Massachusetts Fields Sports Betting Interest From 29 Firms, as Application Period Begins

By | October 20, 2022

The Massachusetts Gaming Commission (MGC) said this week that 29 entities responded to its “Scoping Survey,” a prerequisite for a qualified sports wagering application.

Massachusetts sports betting MGC
Massachusetts Gaming Commission Chair Cathy Judd-Stein during a meeting. The commission is moving closer to issuing sports betting licenses that will allow wagers to be placed both in-person and online. (Image: Boston Herald)

The Scoping Survey is a brief two-page document seeking input from potential sportsbook applicants in Massachusetts. The survey required sportsbook firms mulling a bid for licensure in Massachusetts to detail their operational history, key investors and executives, and what sort of sports betting license the company would likely seek in the state.

Massachusetts’ sports betting law created three categories of operator licenses: Category 1 licenses are reserved for land-based casinos, Category 2 licenses are for the state’s horse racetrack facilities, and Category 3 permits are for fully online sportsbooks. The Category 1 and 2 licenses additionally allow the brick-and-mortar venues to partner with online sportsbooks to take bets remotely over the internet.

Category 1 sports betting licensees can partner with as many as two online sportsbook skins.
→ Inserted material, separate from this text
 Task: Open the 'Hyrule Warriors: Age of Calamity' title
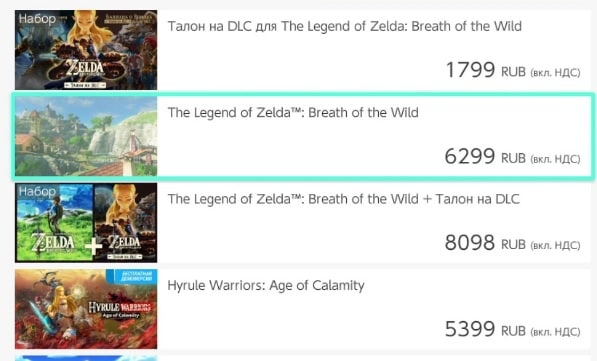tap(266, 286)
Category 2 licensees can contract with only a single online sports betting operator.

Interest Strong

The MGC said the initial survey is the first step toward licensing. The state gaming regulator has since opened its application period that runs through 2 p.m. EST on Monday, Nov. 21, 2022.
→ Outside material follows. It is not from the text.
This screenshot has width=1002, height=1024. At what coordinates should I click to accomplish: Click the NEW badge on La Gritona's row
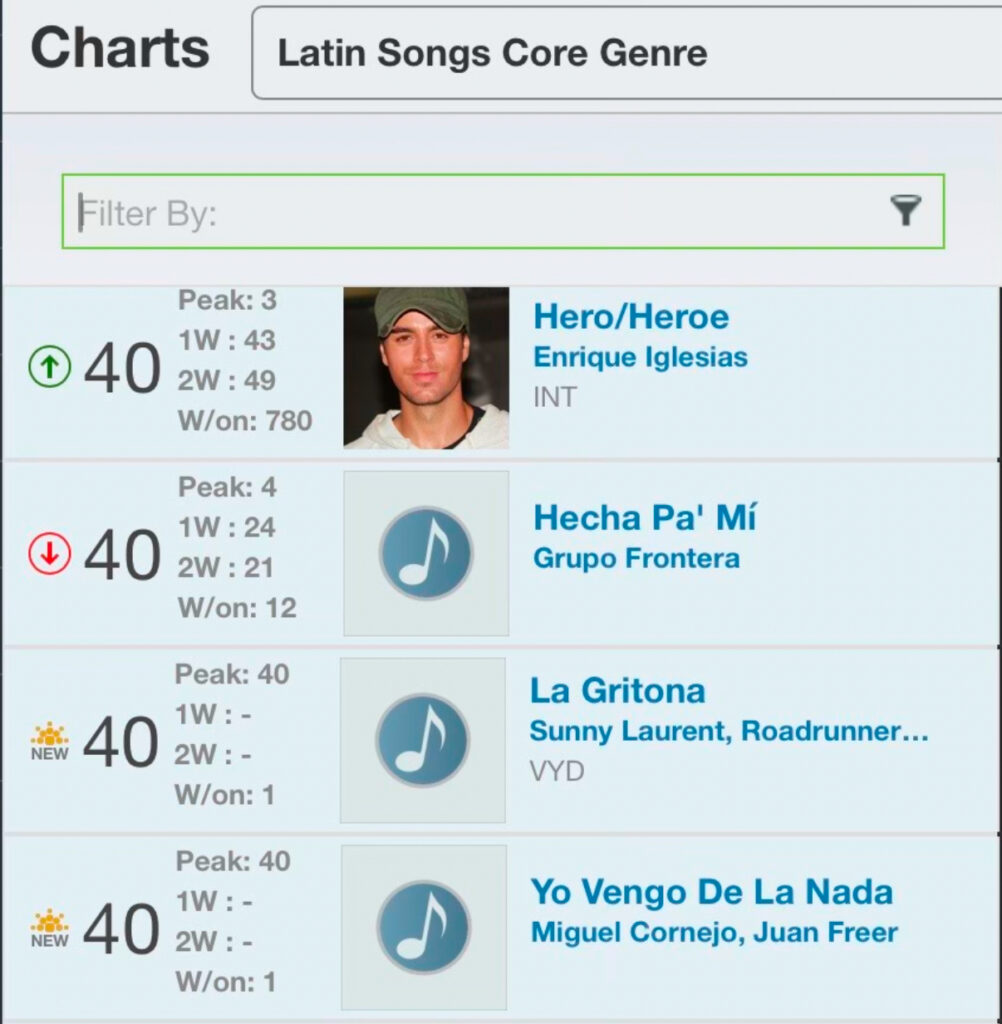[47, 740]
The application period requires a non-refundable $200K fee made payable to the MGC. The payment is to cover costs associated with the processing and investigation of the sports betting applicant.

Upon issuance of a license, the sportsbook will need to pay the state a $5 million fee, minus the $200K application fee, for a five-year privilege. Renewals are set for another $5 million every five years.

Sports betting revenue generated from in-person wagering will be subject to a 15% tax. Online sportsbook income will be taxed at 20%.

Encore Boston Harbor, MGM Springfield, and Plainridge Park each submitted scoping surveys for Category 1 sportsbook licenses. Suffolk Downs, Raynham Park, and Great Meadowbrook Farm did so too, but for Category 2 licenses.

Some 23 entities submitted scoping surveys with Category 3 intent. The major players all participated, including DraftKings, FanDuel, Caesars Sportsbook, and BetMGM. So did smaller sportsbook operators, such as MaximBet, BetRivers, Betway, and Fanatics.

Massachusetts’ sports betting law permits up to 15 online sports betting licenses.

The state’s three casinos say they’re ready to begin sports betting immediately upon receipt of their licenses. But the first legal bet isn’t expected to be placed until early 2023. MGGC Executive Director Karen Wells has set a February target date for sports betting’s commencement.

College Betting Loophole

Despite pushback from the sports betting industry, Massachusetts is moving forward with its sports gambling launch largely without college sports involving state-based schools. Massachusetts’ sports betting law prohibits oddsmakers from taking bets on games involving in-state colleges. But there are exceptions.

Legal sportsbooks will be able to take bets on Boston College, for example, so long as the Eagles are participating in a tournament involving a minimum of four teams. So a Boston College basketball game in the NCAA March Madness men’s basketball tournament would qualify for sportsbook inclusion, but a regular-season game would not.